There is no Queensland Sport Hall of Fame.

The sporting statue debate can’t bubble on indecisively just as the invisible Hall of Fame cannot.

Here’s a free suggestion without costly government committees. House the first Queensland Sport Hall of Fame in the new Olympic Stadium at the Gabba with crowd-pulling attractions like Freeman’s running suit from the 2000 Sydney Olympics, an old wooden racquet from “Rocket Rod, the persimmon driver that “The Shark” used to hit golf balls into orbit, a prized Wimbledon momento from our Ash. Perhaps a rotation of Olympic swimming gold medals on loan, a space-aged Anna Meares bike, Darren Lockyer’s last Queensland Origin jersey, a Greg Chappell single scoop Gray-Nicolls. On it goes.

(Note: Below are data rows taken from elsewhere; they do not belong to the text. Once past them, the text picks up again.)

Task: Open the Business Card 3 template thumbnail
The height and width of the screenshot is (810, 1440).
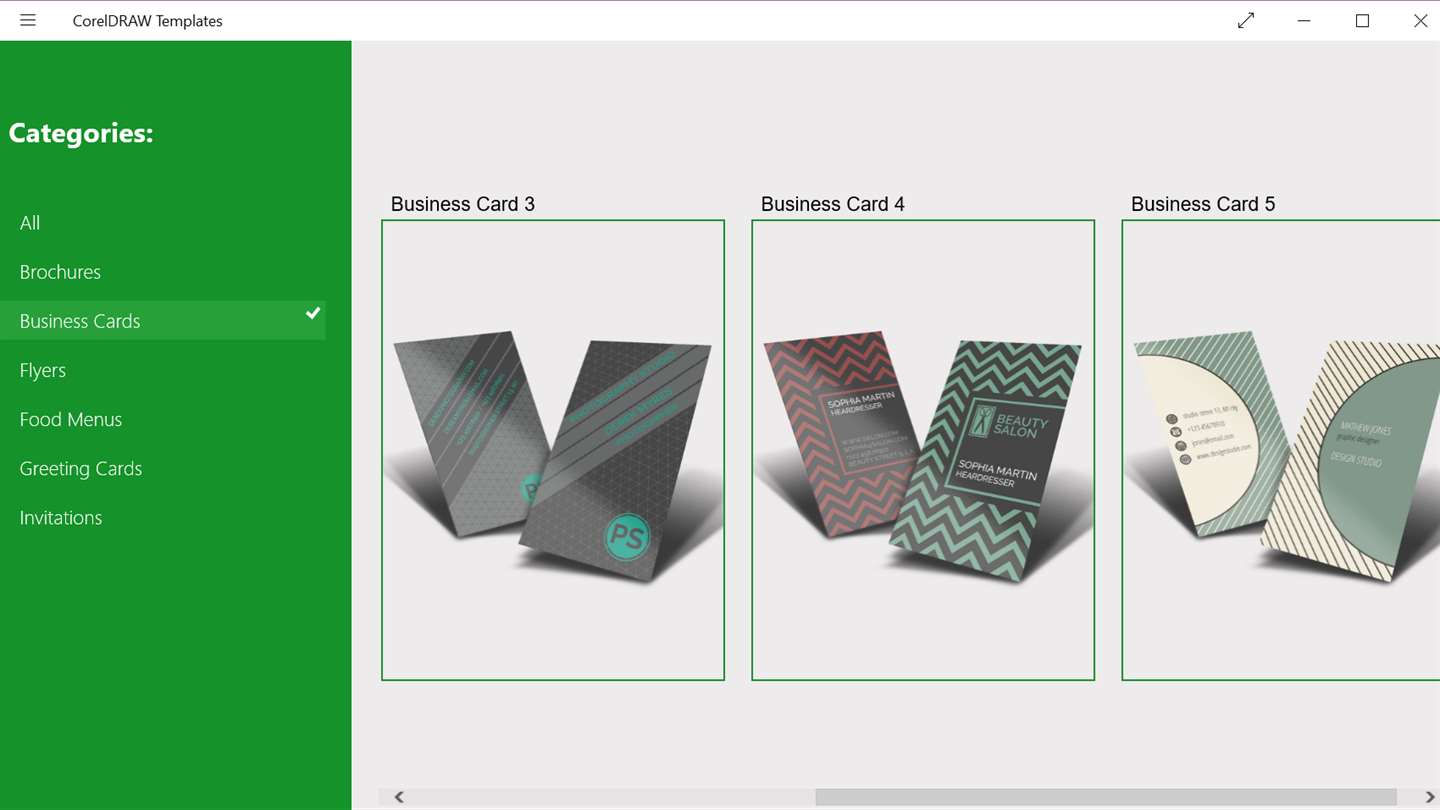Action: pyautogui.click(x=553, y=450)
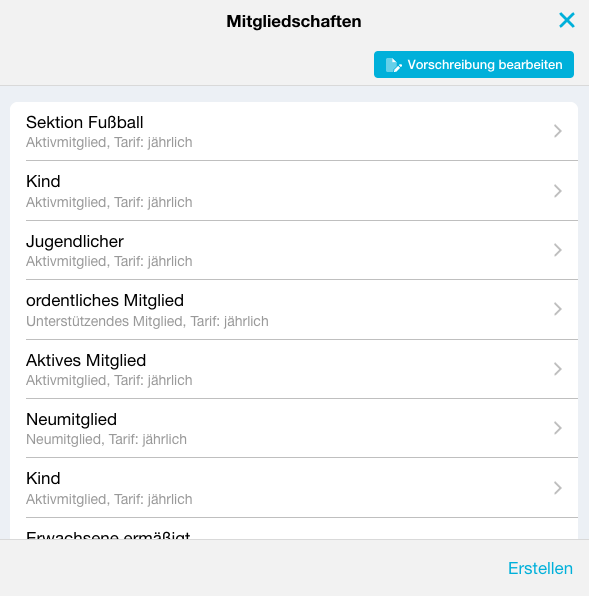
Task: Open the Sektion Fußball membership
Action: point(294,131)
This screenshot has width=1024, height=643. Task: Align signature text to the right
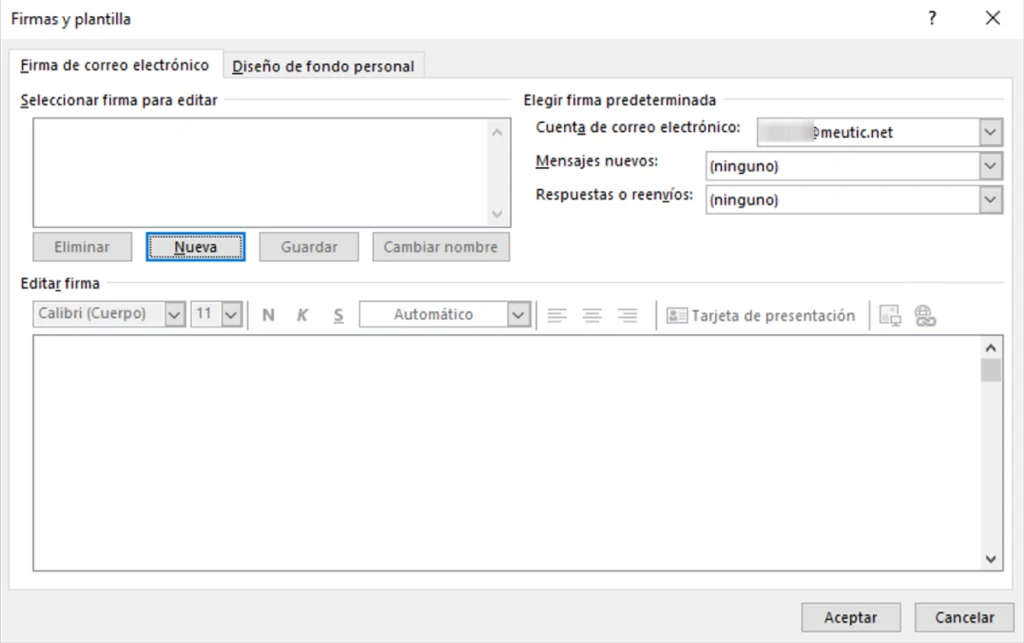point(627,315)
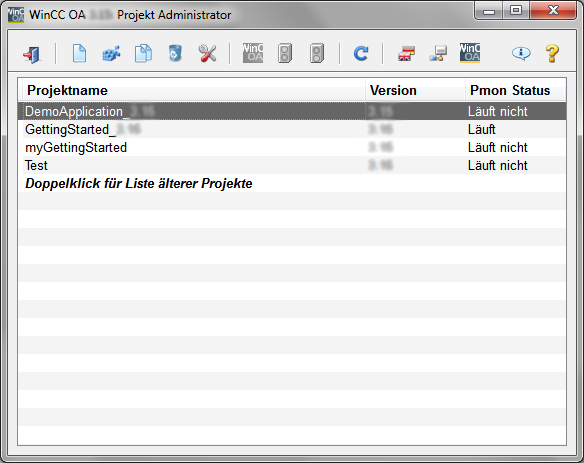Screen dimensions: 584x463
Task: Click the colored WinCC OA icon
Action: [470, 53]
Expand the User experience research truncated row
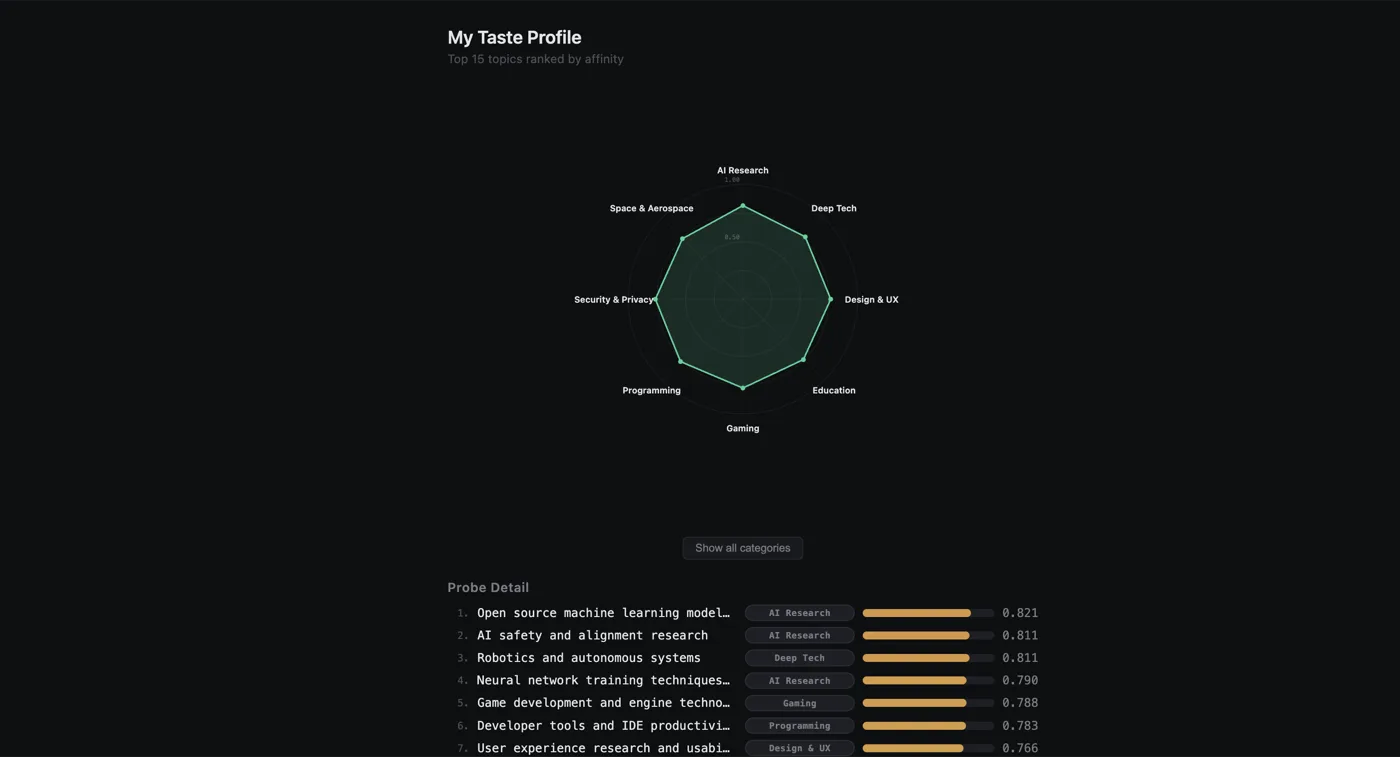 [602, 748]
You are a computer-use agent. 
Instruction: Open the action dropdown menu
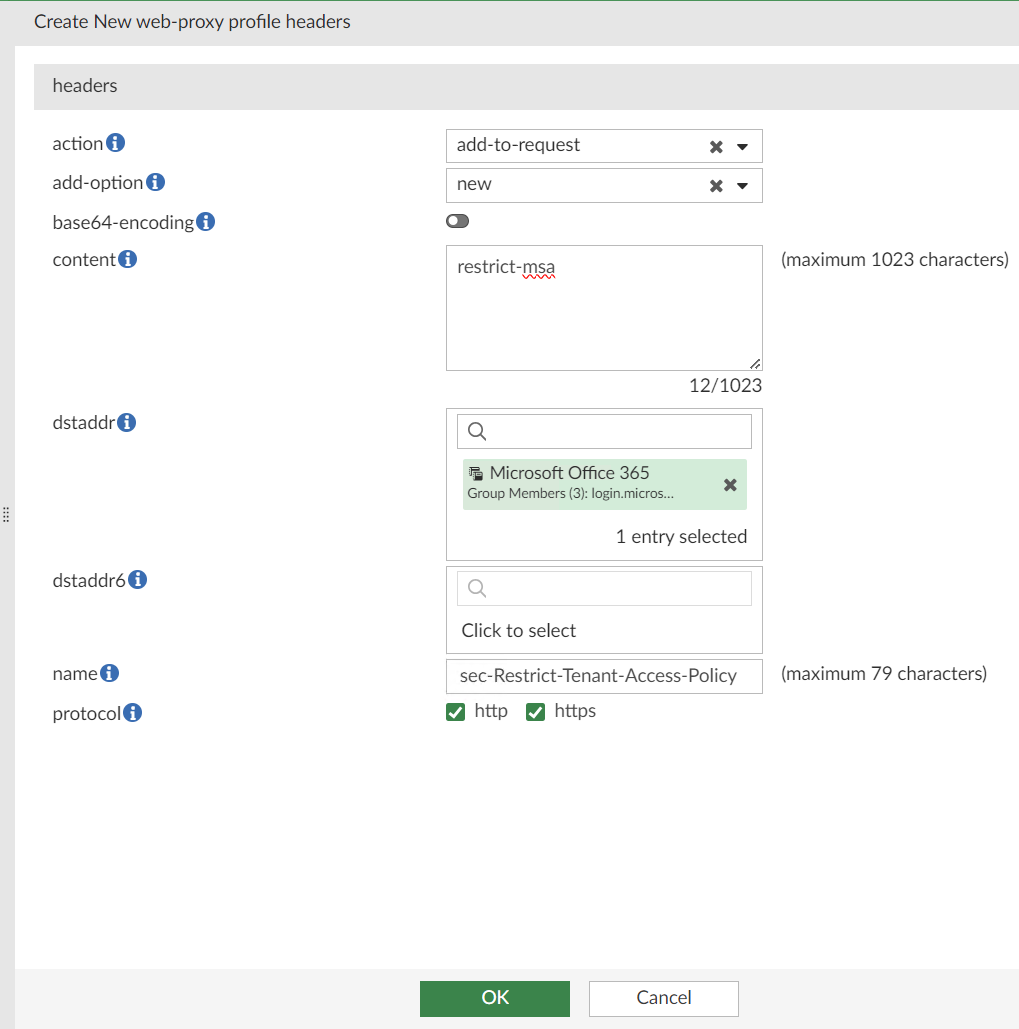pyautogui.click(x=742, y=145)
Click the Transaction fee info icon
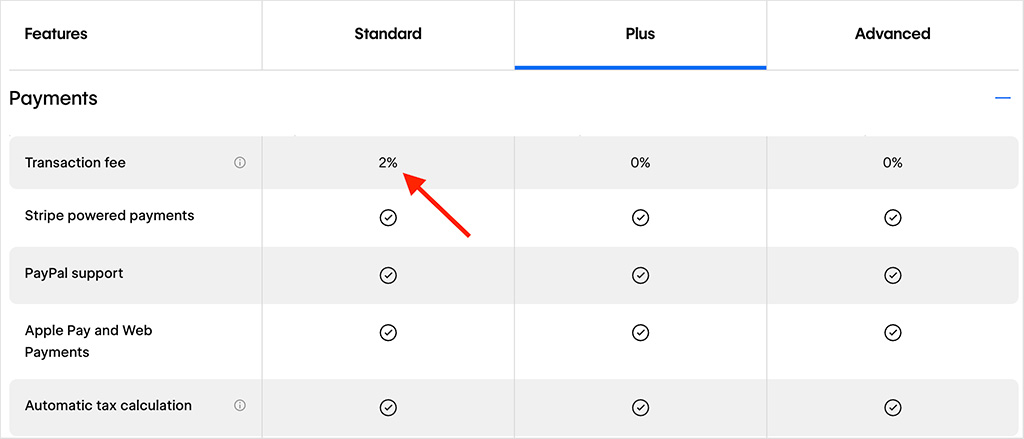Viewport: 1024px width, 439px height. 240,163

Erect a Cathy Freeman statue on the plaza outside the Olympic Stadium. Tick.

Put bright orange tape around the proposed site of a female footy player statue at Suncorp Stadium so it never slips from public mind. Erect a Charlotte Caslick statue at Ballymore.

If you are worried about cost, Gorry is just 1.54m of midfield dynamo.

There’s your cost saving on bronze right there compared to a well-fed bronze Mal Meninga or a life-sized 2m Eales at full stretch in a lineout pose.